Sunday, March 1, 2026

Yekatit 12: The Unforgettable and Unrecognized Massacre of Ethiopians

By our staff reporter

In the shadow of a history often whispered but seldom reckoned with, a new international initiative is working to ensure the world never forgets the blood spilled on the streets of the capital 89 years ago.

Family members and descendants of the victims are raising their voices, demanding that this history be openly acknowledged and that the fallen receive the honor they deserve.

In February 1937, Addis Ababa witnessed one of the most horrific colonial atrocities in African history. What began as an act of resistance against the fascist occupation triggered several days of mass killings that claimed the lives of thousands of citizens and devastated the country’s intelligentsia.

The catalyst for this brutal massacre was a grenade attack on February 19, 1937 (Yekatit 12, 1929 Ethiopian Calendar), during a public ceremony at the historical imperial palace, Genete Leul Palace, situated near Sidist Kilo.

Although two young resistance fighters, Abreha Deboch and Moges Asgedom, targeted the Italian Viceroy Rodolfo Graziani, he survived the attack. However, the response from the Italian occupying forces was calculated and genocidal in its severity.

Over the following three days, Italian “Blackshirts” and colonial soldiers engaged in indiscriminate mass killings across the city. Historians estimate that between 19,000 and 30,000 Ethiopians were murdered.
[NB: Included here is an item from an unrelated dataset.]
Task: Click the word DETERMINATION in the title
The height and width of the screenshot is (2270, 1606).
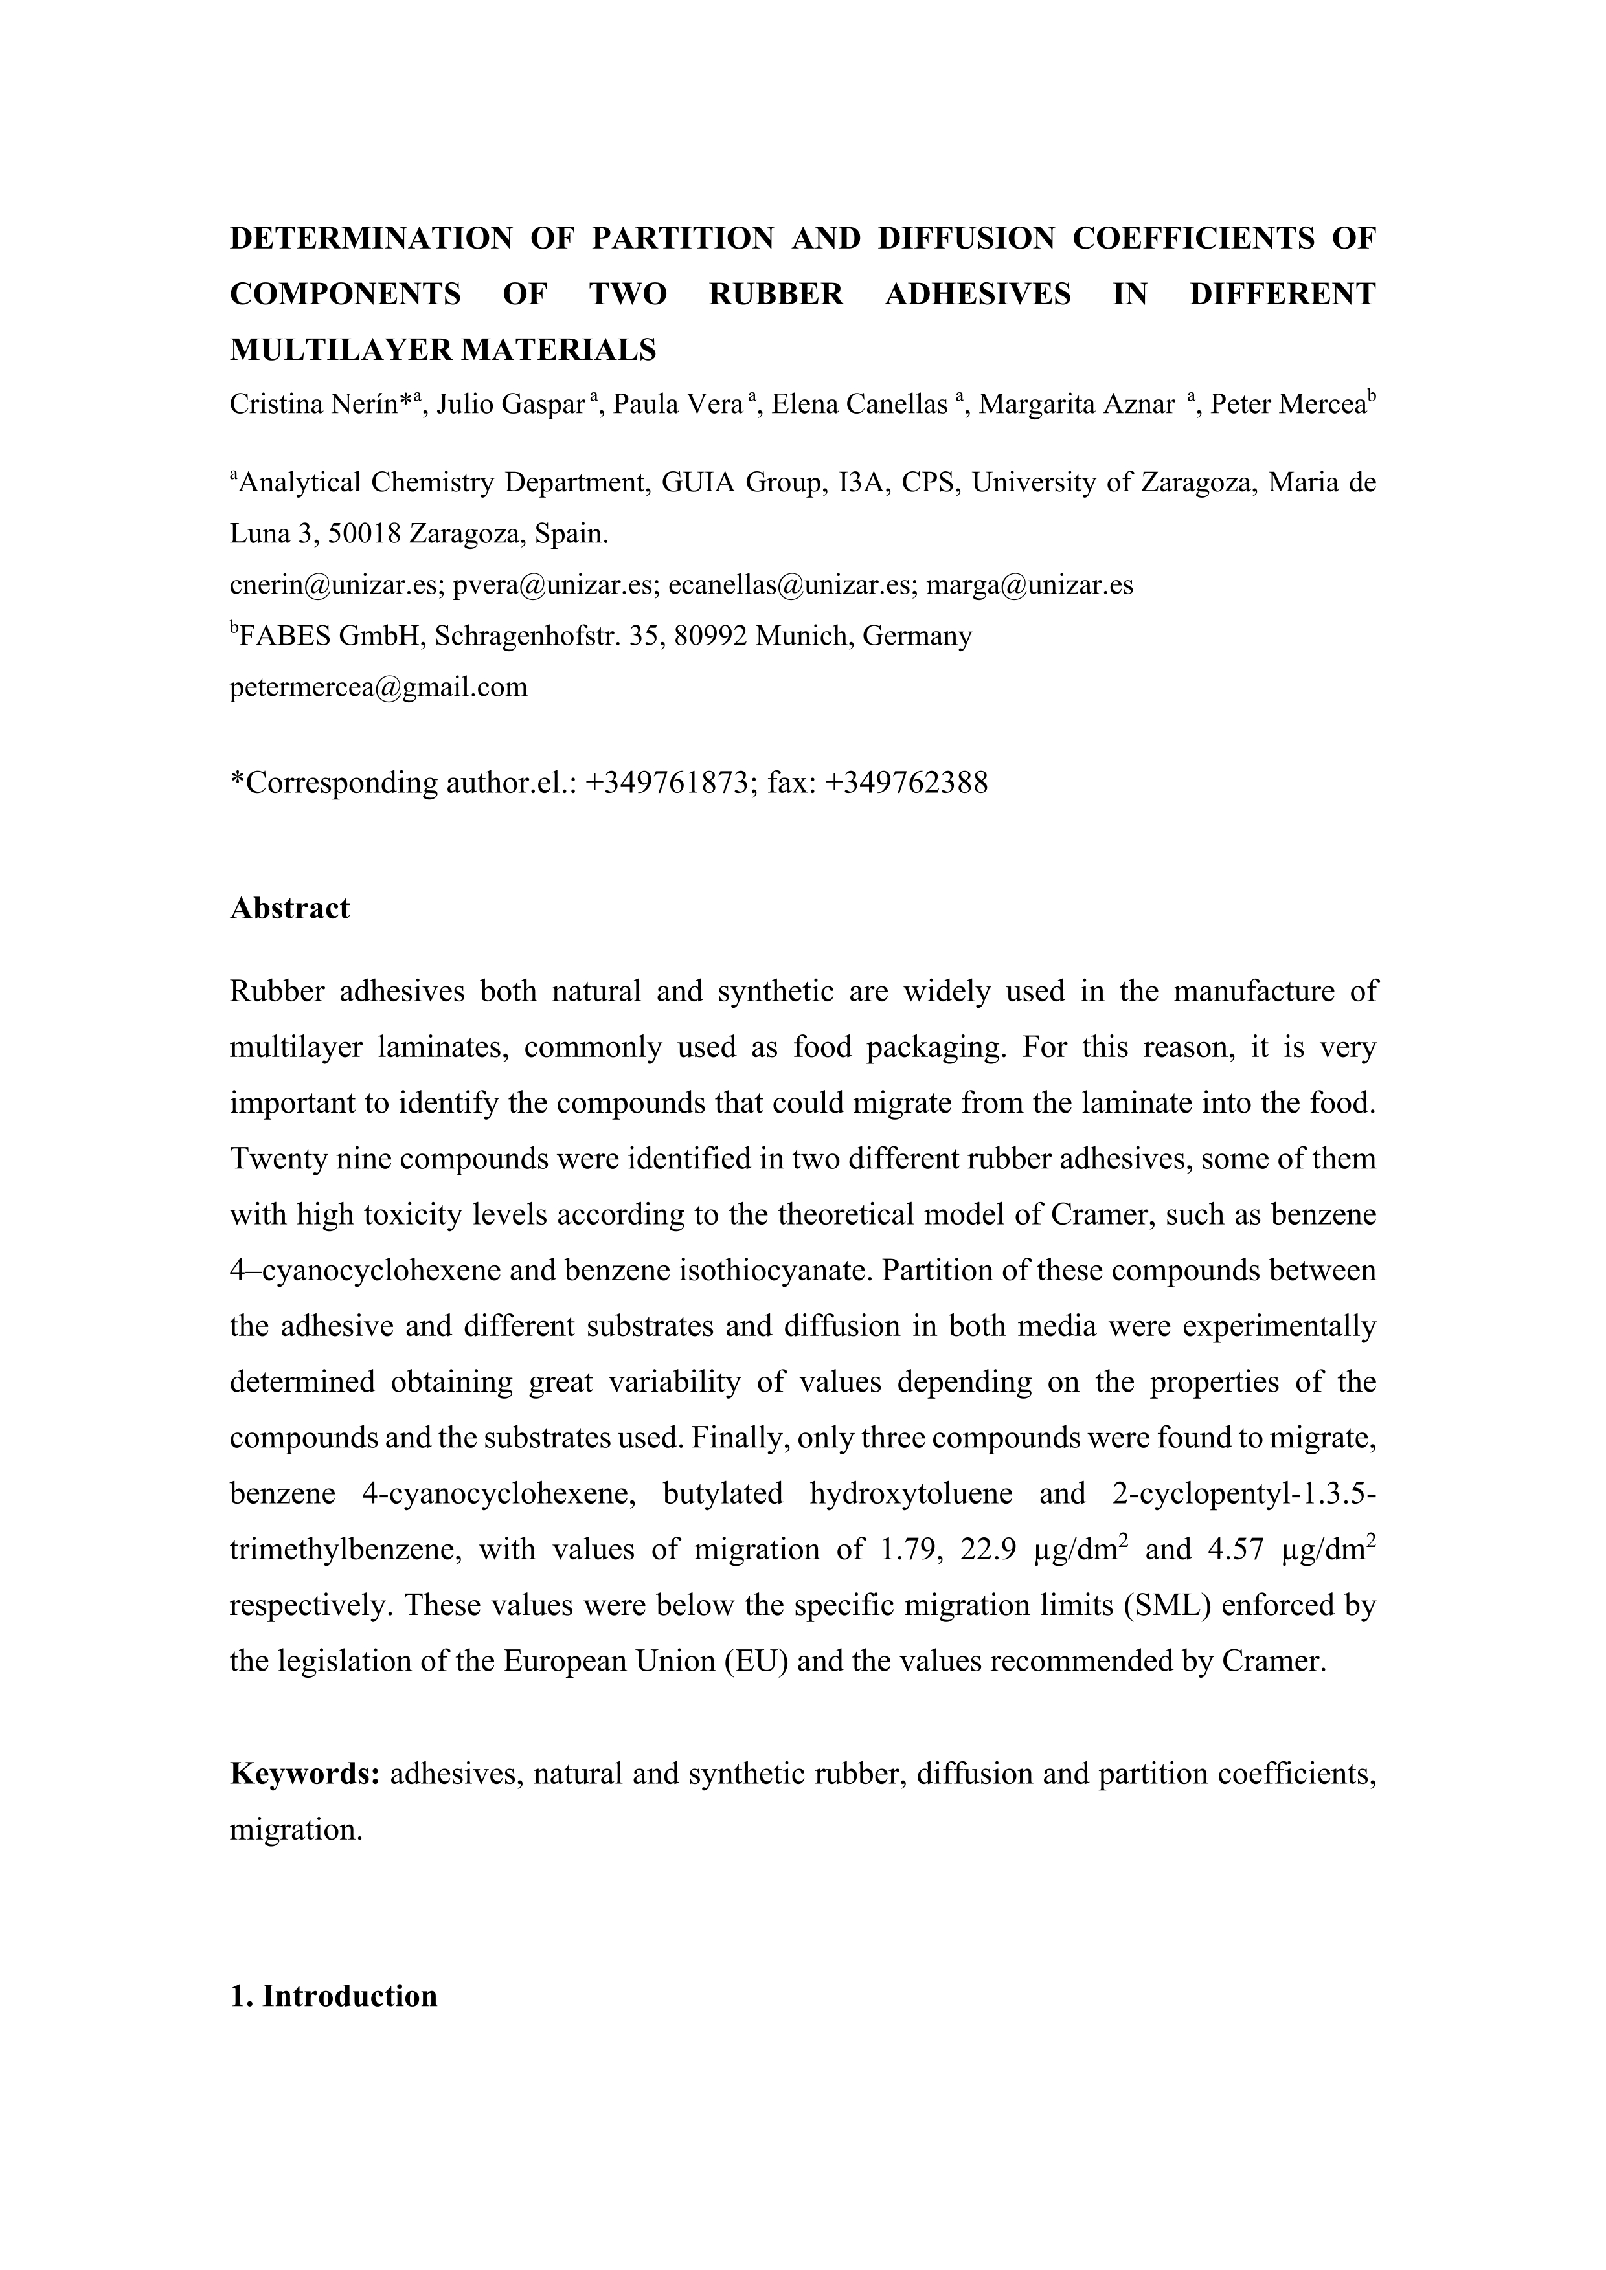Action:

The cruelty was not limited to the capital; in May of that year, over 400 monks and pilgrims were executed at the Debre Libanos monastery, situated 110 km north of Addis Ababa, as part of a systematic campaign targeting the educated class to leave the country without leadership for future uprisings.

Despite the scale of this atrocity, descendants of the victims argue that the international community and domestic education systems have allowed this history to fade.

The association From Oblivion to Memory (FOM) is an international initiative bringing together descendants, historians, researchers, and educators.

The group highlights a painful irony: while Ethiopia struggles to memorialize its martyrs, Rodolfo Graziani—known for his cruelty as the “Butcher of Fezzan”—was honored in 2012 with a monument in his hometown of Affile, Italy, funded by the public budget.

Descendants insist that “the sacrifices and suffering Ethiopians endured to protect their independence should not be ignored; acknowledging this history of pain is crucial to creating a just future for the next generation.”

Rather than breaking the Ethiopian spirit, this massacre ignited the heroic patriot movement that eventually led to the expulsion of the Italians in 1941. However, “it must be clarified that Ethiopian political prisoners and members of the educated elite were deported not only to remote islands such as Asinara, but also to other detention sites in Italy under fascist rule,” say the descendants. “The psychological scars of this mass imprisonment, displacement, and exile remain unhealed for many families.”

Consequently, through their new publication, descendants are calling for the collection of oral histories from victims’ families, official recognition of the massacre by international institutions, and the inclusion of the occupation’s history in global educational curricula.